Copy all of the rows below word for word, without changing anything.

(Item-finding rows)
== == ==
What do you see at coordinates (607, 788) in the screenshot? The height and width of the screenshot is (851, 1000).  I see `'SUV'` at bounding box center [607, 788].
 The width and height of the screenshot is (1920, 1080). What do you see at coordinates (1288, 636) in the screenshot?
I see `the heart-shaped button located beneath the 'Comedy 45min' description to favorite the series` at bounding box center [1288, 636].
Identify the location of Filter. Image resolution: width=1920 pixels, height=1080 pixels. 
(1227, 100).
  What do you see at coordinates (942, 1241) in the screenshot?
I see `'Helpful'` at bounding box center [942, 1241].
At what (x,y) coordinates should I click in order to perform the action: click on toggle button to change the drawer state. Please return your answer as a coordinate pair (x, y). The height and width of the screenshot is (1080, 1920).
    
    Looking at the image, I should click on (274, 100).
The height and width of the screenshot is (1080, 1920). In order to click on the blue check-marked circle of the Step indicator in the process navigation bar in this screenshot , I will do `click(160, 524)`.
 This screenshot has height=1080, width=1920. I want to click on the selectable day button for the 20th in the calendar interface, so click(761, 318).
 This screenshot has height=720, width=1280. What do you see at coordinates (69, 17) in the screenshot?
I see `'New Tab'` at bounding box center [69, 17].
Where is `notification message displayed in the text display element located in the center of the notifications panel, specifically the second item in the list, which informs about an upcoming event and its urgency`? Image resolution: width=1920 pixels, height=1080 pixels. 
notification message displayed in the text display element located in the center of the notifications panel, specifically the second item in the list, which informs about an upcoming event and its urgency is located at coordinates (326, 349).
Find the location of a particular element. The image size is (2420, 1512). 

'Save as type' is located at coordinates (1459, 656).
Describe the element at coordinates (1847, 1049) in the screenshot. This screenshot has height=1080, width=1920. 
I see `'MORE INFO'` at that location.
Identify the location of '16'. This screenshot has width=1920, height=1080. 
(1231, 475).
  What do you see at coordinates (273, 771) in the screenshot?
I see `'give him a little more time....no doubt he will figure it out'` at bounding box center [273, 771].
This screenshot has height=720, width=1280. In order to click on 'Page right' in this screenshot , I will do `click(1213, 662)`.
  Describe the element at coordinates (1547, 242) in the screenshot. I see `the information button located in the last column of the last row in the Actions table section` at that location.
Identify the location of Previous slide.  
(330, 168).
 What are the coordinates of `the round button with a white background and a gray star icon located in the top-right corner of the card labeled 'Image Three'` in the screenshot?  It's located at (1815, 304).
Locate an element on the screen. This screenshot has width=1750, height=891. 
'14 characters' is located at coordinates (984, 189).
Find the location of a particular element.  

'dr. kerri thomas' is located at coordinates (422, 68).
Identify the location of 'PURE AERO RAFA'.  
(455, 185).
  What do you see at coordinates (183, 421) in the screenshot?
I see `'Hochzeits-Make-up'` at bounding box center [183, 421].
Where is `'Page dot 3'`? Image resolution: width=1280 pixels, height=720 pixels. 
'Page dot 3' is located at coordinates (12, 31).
== == ==
• **Full output**
What do you see at coordinates (607, 788) in the screenshot? The height and width of the screenshot is (851, 1000).  I see `'SUV'` at bounding box center [607, 788].
 The width and height of the screenshot is (1920, 1080). What do you see at coordinates (1288, 636) in the screenshot?
I see `the heart-shaped button located beneath the 'Comedy 45min' description to favorite the series` at bounding box center [1288, 636].
Identify the location of Filter. Image resolution: width=1920 pixels, height=1080 pixels. 
(1227, 100).
  What do you see at coordinates (942, 1241) in the screenshot?
I see `'Helpful'` at bounding box center [942, 1241].
At what (x,y) coordinates should I click in order to perform the action: click on toggle button to change the drawer state. Please return your answer as a coordinate pair (x, y). The height and width of the screenshot is (1080, 1920).
    
    Looking at the image, I should click on (274, 100).
The height and width of the screenshot is (1080, 1920). In order to click on the blue check-marked circle of the Step indicator in the process navigation bar in this screenshot , I will do `click(160, 524)`.
 This screenshot has height=1080, width=1920. I want to click on the selectable day button for the 20th in the calendar interface, so click(761, 318).
 This screenshot has height=720, width=1280. What do you see at coordinates (69, 17) in the screenshot?
I see `'New Tab'` at bounding box center [69, 17].
Where is `notification message displayed in the text display element located in the center of the notifications panel, specifically the second item in the list, which informs about an upcoming event and its urgency`? Image resolution: width=1920 pixels, height=1080 pixels. 
notification message displayed in the text display element located in the center of the notifications panel, specifically the second item in the list, which informs about an upcoming event and its urgency is located at coordinates (326, 349).
Find the location of a particular element. The image size is (2420, 1512). 

'Save as type' is located at coordinates (1459, 656).
Describe the element at coordinates (1847, 1049) in the screenshot. This screenshot has height=1080, width=1920. 
I see `'MORE INFO'` at that location.
Identify the location of '16'. This screenshot has width=1920, height=1080. 
(1231, 475).
  What do you see at coordinates (273, 771) in the screenshot?
I see `'give him a little more time....no doubt he will figure it out'` at bounding box center [273, 771].
This screenshot has height=720, width=1280. In order to click on 'Page right' in this screenshot , I will do `click(1213, 662)`.
  Describe the element at coordinates (1547, 242) in the screenshot. I see `the information button located in the last column of the last row in the Actions table section` at that location.
Identify the location of Previous slide.  
(330, 168).
 What are the coordinates of `the round button with a white background and a gray star icon located in the top-right corner of the card labeled 'Image Three'` in the screenshot?  It's located at (1815, 304).
Locate an element on the screen. This screenshot has width=1750, height=891. 
'14 characters' is located at coordinates (984, 189).
Find the location of a particular element.  

'dr. kerri thomas' is located at coordinates (422, 68).
Identify the location of 'PURE AERO RAFA'.  
(455, 185).
  What do you see at coordinates (183, 421) in the screenshot?
I see `'Hochzeits-Make-up'` at bounding box center [183, 421].
Where is `'Page dot 3'`? Image resolution: width=1280 pixels, height=720 pixels. 
'Page dot 3' is located at coordinates (12, 31).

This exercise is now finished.